Lou Reed: Never thought that. Always thought it was going to work. I sent the guys examples of the idea: "Here's this thing I want to do." I did a version of it for Bob Wilson at the Berliner Ensemble Theater. There's this idea I've had almost forever of something I wanted to do, but it required a certain ability I didn't have at the time for singing, and a certain kind of sophisticated rock muscle in back of it that wouldn't truncate it. So I sent it to Lars [Ulrich, METALLICA drummer] and James [Hetfield, METALLICA frontman] and said, "What do you think? Could we take a crack at this? Because in my head it works and I know we can do this." And they came right back saying, "Absolutely," and that was that. I never doubted for a second. No one would go to the trouble of failing.
Lars Ulrich: There was no question. This goes back two years to the awesome experience we had at Madison Square Garden. Lou turned around and in his goodbyes he said, "Let's make a record together, let's do this again." There was no question; this has been lingering since that night.
The New York Times: That was the origin: "Let's do a record?"
Lars Ulrich: Yeah. We had to finish our "Death Magnetic" endeavor around the globe a couple times, but this goes back to those awesome three days we had in New York in '09 at Madison Square Garden.
Lou Reed: We knew then. No missing it. Takes one to know one, that kind of rock. You need people who love rock. So studio musicians that's gone and 99 percent of the players these days don't really like rock. They like pop, but not rock. Not what I call rock. Not what they do.

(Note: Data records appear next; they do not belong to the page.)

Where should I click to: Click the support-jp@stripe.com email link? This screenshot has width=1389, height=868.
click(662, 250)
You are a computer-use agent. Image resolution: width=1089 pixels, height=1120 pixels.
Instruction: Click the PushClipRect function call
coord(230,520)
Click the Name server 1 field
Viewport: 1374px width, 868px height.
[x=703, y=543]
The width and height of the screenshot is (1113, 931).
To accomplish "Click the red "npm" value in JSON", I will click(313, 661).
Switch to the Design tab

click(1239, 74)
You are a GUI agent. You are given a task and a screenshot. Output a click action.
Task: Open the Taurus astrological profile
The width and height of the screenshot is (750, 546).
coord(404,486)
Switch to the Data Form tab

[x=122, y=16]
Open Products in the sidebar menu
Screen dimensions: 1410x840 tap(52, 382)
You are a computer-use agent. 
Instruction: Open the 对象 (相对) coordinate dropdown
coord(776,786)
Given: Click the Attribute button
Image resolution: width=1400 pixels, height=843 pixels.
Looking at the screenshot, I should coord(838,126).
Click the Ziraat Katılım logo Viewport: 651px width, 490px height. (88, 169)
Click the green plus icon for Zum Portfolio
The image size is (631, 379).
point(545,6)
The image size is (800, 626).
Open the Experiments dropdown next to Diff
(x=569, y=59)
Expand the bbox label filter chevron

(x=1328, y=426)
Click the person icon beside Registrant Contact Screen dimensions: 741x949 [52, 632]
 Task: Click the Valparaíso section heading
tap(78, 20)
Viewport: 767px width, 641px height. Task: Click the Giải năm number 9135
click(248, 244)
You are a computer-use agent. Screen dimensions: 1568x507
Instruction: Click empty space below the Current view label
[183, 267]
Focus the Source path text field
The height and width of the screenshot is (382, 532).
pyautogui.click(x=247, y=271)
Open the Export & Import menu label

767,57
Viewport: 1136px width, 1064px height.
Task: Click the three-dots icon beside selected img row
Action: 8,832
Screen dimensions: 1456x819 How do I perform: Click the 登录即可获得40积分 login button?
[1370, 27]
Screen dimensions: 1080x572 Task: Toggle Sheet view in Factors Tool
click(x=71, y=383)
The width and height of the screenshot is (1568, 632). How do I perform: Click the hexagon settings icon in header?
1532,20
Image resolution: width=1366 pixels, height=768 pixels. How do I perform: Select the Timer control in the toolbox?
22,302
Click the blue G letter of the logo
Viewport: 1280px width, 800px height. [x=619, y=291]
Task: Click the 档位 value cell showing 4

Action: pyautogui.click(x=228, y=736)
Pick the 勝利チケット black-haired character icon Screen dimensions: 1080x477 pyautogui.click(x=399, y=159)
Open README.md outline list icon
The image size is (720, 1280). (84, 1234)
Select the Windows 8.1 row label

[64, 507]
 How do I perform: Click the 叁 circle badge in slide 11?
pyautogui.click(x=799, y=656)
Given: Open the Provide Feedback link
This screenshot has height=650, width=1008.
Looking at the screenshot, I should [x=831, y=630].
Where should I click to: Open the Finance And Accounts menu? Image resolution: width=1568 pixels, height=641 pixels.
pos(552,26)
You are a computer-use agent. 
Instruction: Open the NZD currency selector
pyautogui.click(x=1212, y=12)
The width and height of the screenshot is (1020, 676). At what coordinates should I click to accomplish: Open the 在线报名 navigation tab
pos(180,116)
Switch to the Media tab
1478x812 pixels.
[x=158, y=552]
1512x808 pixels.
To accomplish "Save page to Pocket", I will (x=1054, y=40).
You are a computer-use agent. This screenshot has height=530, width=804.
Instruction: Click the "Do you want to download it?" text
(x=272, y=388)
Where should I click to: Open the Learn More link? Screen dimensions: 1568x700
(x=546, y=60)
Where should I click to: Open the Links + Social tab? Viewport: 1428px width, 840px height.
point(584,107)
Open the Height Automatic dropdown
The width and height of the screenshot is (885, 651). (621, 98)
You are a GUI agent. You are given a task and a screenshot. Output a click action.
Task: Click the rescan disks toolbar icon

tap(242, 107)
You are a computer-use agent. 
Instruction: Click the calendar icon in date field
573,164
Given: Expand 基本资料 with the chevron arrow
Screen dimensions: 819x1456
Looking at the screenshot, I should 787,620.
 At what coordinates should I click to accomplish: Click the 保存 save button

The New York Times: You were looking for something, that rock muscle?
Lou Reed: I was looking for them, and I found them at the Rock And Roll Hall Of Fame of all places. Who would have thought?
The New York Times: But you were writing these songs for a theater production, a totally non-rock band kind of situation.
Lou Reed: I had sent a couple of rock people over there [to Berlin] to try to move them along, but that wasn't going to happen. We were doing it with electronics, having electronics move them that way. There's no way over in Berlin they're going to have a drummer like him or a guitarist like him. That's not going to happen. They're going to have the generic God knows what. That's not going to happen. Not real rock 'n' roll people with real muscle. There they are. This is what I call a great thing. There are people who actually can do that. And everybody else don't want to name names I would say for 99.9 percent, it's not rock.